White women’s tears. Not only did Ms. Cooper make good on her stated intention to weaponize the racial dynamics of the incident, her behavior also smells like the gender-linked narratives that have been interwoven with racist actions for centuries. Although Ms. Cooper had certainly sounded indignant and angry before her 911 call, it is conspicuous that, once on the phone with her rescuers, her tone took a sudden shift toward a teary presentation: “I don’t know, I don’t know,” she begins to say raggedly as Mr. Cooper stands some distance away, calmly filming her. A sob now enters her voice: “Please send the cops immediately!” These tearful, damsel-in-distress behaviors on the part of a White woman seeking to sic the police on a Black man are reminiscent of the ways that White womanhood was historically weaponized against Black men to justify lynchings. These are the same tears that make White women largely unworthy of trust by Black women.

I’m calling the police because they will help me. I can call the police with the expectation that they will take my side against yours. This is one of the unspoken subtexts underlying Ms. Cooper’s behavior that are also part of the incident’s race-related fabric. My point here is not about people’s right to expect assistance from the police. The point is that African Americans do not live in a world that has taught them to expect, without even needing to think about it, that the police will take their side in circumstances such as this because they live in a society shaped by Whiteness. I, on the other hand, like Ms. Cooper, expect (without even needing to think about it) that the police will assist me because I live in a society shaped by Whiteness.

I’m calling the police because they will help me even though I violated the rules. Ms. Cooper chose to walk her dog off-leash despite knowing that it was prohibited. Ms. Cooper knew about the rules yet did not feel compelled to align her behavior with them. She may have thought (if she thought about it at all) something like, “Oh, but it’s just this once!” “Oh, but I have a good reason and here it is….” “Okay, well, next time I won’t do it (smile).” Something in her bones told her that it wouldn’t be such a terrible thing for her to bend the rules, and we have no reason to believe that she was ever worried about having to pay a price for this infraction. My point here is not about whether or not it was so bad, or whether or not it was conscious on Ms. Cooper’s part. The point is that African Americans do not live in a society that has taught them that they can expect grace in circumstances such as this, because they live in a society shaped by Whiteness. I, on the other hand, would not expect to be hauled off to jail for having my dog off-leash, because I live in a society shaped by Whiteness.

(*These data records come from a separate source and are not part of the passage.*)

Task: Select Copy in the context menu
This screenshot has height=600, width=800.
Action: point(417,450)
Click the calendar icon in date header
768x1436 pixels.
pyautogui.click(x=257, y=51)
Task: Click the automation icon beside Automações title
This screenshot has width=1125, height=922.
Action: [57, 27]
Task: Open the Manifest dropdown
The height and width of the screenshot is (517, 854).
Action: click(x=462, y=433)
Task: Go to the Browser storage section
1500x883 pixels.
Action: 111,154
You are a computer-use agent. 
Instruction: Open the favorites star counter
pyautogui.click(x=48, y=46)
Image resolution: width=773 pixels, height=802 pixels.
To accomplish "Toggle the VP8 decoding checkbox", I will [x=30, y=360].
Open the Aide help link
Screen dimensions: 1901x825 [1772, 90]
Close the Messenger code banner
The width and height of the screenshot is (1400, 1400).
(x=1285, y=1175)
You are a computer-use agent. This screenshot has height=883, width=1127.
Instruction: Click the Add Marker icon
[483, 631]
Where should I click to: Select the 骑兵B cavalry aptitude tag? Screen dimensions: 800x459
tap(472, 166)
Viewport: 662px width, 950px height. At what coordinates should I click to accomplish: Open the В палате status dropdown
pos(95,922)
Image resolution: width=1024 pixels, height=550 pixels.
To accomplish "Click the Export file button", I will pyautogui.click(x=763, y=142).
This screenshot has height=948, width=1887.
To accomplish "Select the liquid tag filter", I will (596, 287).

The fact that my bones reassure me like this in a world that does not mete out equal consequences to all makes me dangerous to Black Americans. In a world where Black men are at risk of death when they are apprehended for minor or nonexistent infractions, my unexamined, unfettered impulse to summon police to the scene makes me dangerous.

White observers quickly began deflecting attention from the racism-related elements of this incident in predictable ways, as a visit to Mr. Cooper’s Facebook page will demonstrate. Many of these deflections depend upon White people’s determined embrace of the premise that racism exists exclusively via the overtly discriminatory actions of White nationalists, neo-Nazis, and/or other unsavories. “I’m not a racist,” said Amy Cooper to CNN. This incident, along with countless others, illustrates that the kind of racism that is represented within unspoken, unquestioned White representations of reality are potentiating harmful, deadly consequences even where there’s not a single neo-Nazi to be found.